> _Exercise inputs_
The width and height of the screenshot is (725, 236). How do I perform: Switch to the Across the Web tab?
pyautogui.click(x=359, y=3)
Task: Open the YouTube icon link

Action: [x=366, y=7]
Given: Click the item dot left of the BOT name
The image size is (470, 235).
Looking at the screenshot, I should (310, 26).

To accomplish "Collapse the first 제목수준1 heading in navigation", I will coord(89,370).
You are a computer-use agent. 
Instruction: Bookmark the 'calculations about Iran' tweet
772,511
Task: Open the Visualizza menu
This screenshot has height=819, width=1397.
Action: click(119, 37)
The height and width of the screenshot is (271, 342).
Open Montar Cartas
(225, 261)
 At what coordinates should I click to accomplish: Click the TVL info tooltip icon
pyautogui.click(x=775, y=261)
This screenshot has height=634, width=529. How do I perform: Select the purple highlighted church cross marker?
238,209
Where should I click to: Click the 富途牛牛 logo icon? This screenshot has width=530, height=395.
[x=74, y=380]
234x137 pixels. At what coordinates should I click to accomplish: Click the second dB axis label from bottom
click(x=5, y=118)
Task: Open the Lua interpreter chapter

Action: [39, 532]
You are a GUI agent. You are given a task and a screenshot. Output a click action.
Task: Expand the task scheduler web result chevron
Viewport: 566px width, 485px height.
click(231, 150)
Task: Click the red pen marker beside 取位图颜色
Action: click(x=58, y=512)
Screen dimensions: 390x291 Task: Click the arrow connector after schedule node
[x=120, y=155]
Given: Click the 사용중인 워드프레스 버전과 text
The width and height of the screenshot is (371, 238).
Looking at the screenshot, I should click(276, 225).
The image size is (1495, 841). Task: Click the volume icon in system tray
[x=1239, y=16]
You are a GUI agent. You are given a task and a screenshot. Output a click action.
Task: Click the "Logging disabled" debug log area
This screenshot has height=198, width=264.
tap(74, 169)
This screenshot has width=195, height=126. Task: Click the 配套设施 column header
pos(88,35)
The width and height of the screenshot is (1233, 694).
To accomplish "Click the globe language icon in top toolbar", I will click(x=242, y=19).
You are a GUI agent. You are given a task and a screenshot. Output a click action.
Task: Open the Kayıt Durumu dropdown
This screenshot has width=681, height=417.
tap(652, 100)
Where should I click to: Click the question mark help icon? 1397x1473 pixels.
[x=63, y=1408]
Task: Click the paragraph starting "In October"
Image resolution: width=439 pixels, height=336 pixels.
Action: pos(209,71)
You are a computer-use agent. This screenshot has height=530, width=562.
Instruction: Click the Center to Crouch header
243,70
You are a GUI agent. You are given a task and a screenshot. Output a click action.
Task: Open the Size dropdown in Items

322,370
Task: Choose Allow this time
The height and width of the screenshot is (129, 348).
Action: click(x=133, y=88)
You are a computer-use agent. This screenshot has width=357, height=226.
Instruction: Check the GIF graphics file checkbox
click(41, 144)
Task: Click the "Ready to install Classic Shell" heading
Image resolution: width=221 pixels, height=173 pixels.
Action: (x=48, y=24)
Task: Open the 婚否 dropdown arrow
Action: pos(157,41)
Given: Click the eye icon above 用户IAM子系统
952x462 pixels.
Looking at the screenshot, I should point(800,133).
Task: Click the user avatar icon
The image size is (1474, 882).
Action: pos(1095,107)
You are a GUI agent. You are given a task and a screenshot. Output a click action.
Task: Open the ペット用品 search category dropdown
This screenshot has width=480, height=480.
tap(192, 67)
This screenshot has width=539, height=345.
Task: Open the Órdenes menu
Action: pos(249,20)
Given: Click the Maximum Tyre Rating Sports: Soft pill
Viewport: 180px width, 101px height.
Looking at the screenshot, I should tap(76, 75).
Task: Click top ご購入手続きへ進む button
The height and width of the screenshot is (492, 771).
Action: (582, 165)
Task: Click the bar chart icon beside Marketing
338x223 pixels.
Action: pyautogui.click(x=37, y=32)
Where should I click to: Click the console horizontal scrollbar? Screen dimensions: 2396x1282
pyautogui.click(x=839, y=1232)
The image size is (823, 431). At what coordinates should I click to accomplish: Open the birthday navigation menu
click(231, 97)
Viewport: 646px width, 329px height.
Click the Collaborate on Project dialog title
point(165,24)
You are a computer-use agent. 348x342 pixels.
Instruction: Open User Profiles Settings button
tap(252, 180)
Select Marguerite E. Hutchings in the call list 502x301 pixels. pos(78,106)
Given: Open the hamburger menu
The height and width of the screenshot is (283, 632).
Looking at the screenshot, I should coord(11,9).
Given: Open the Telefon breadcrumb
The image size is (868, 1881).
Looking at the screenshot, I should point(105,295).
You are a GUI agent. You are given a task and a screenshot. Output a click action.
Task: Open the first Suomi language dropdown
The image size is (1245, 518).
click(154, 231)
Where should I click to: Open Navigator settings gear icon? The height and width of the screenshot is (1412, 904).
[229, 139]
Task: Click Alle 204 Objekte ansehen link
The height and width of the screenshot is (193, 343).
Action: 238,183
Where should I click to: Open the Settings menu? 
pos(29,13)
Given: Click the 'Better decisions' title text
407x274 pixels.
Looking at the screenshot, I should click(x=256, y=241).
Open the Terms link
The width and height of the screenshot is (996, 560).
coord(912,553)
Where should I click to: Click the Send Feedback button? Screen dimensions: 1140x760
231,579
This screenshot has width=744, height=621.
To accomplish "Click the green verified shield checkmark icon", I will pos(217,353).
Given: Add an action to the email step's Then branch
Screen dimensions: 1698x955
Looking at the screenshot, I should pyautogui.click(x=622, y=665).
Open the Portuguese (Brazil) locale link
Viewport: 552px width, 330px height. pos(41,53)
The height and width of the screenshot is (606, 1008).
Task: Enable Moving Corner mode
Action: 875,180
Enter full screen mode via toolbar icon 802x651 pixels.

> _Instructions for the task_
Lay out the records in the stretch from the line containing "Where should I click to: Click the console" through the line containing "Select Marguerite E." as a two-column CSV with the columns text and answer, one row per record. Put each value in a single quoted field, with line breaks replaced by spaces.

> _Solution_
text,answer
"Where should I click to: Click the console horizontal scrollbar? Screen dimensions: 2396x1282","pyautogui.click(x=839, y=1232)"
"The image size is (823, 431). At what coordinates should I click to accomplish: Open the birthday navigation menu","click(231, 97)"
"Viewport: 646px width, 329px height. Click the Collaborate on Project dialog title","point(165,24)"
"You are a computer-use agent. 348x342 pixels. Instruction: Open User Profiles Settings button","tap(252, 180)"
"Select Marguerite E. Hutchings in the call list 502x301 pixels.","pos(78,106)"